Just as in the case of Gathanga, residents here are also staring at a gruesome sanitation crisis as latrines and wells alike fill up posing a looming health hazard while the stagnant water becomes a perfect breeding ground for parasites.
The Bishop accompanied by Raiyani Vicar Rev'd Capt. Matthew Njoroge visited a family that narrowly escaped demise after a tree fell upon their house, splitting it into two. The patriarch of the home had just stepped outside in the rain to check out a iron sheet that was flapping noisily against the wind when all of a sudden the tree fell on the house at the exact position he was previously sitted.

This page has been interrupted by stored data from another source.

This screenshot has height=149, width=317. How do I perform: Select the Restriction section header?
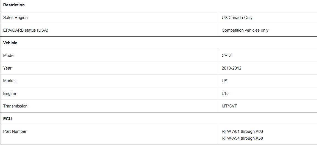[14, 5]
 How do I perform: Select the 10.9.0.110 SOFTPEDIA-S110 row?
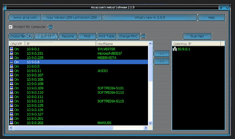point(79,92)
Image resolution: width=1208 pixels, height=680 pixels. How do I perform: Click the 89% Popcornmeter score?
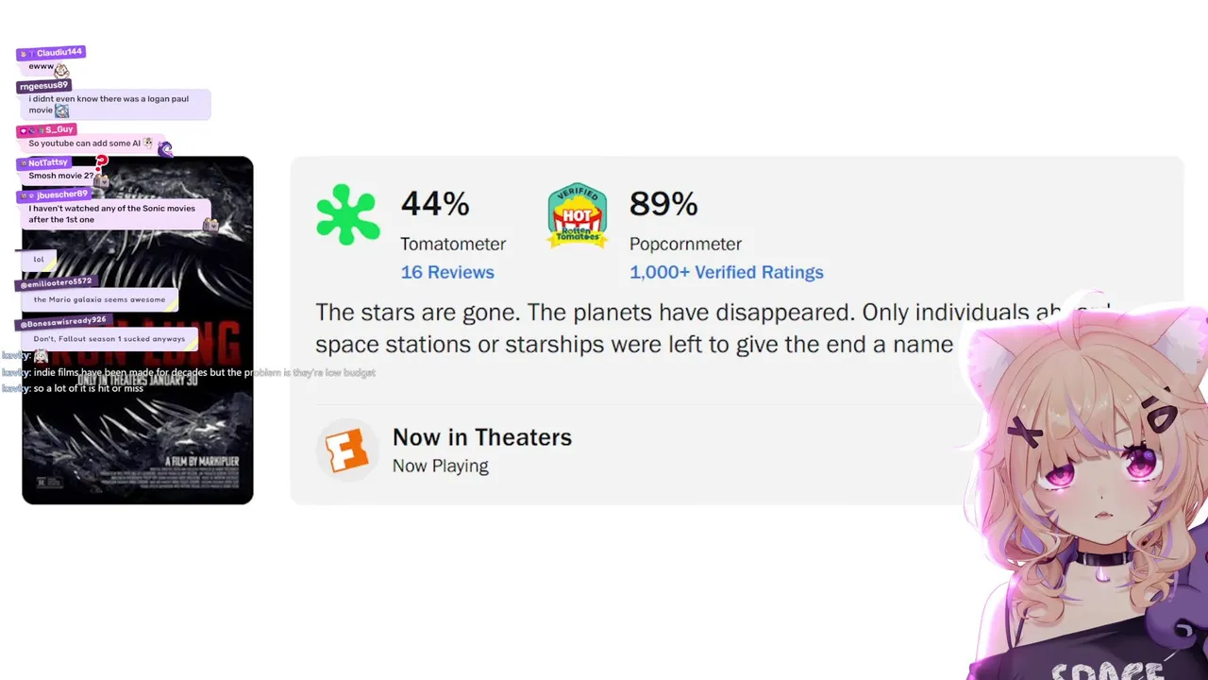coord(663,204)
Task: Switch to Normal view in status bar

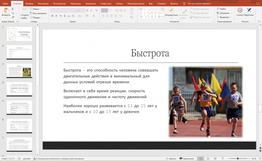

His wife and son, who were in the house, escaped unscathed.
The flooding situation in various parts of the Diocese is now reaching catastrophic proportions with weather forecast predicting unrelinting rains.
Never has been the command, 'love your neighbour as you love yourself' applied better. All of us can soften the misery of flood victims by donating foodstuffs and beddings to the Bishop’s office at Bishop Kariuki Center in Wangige.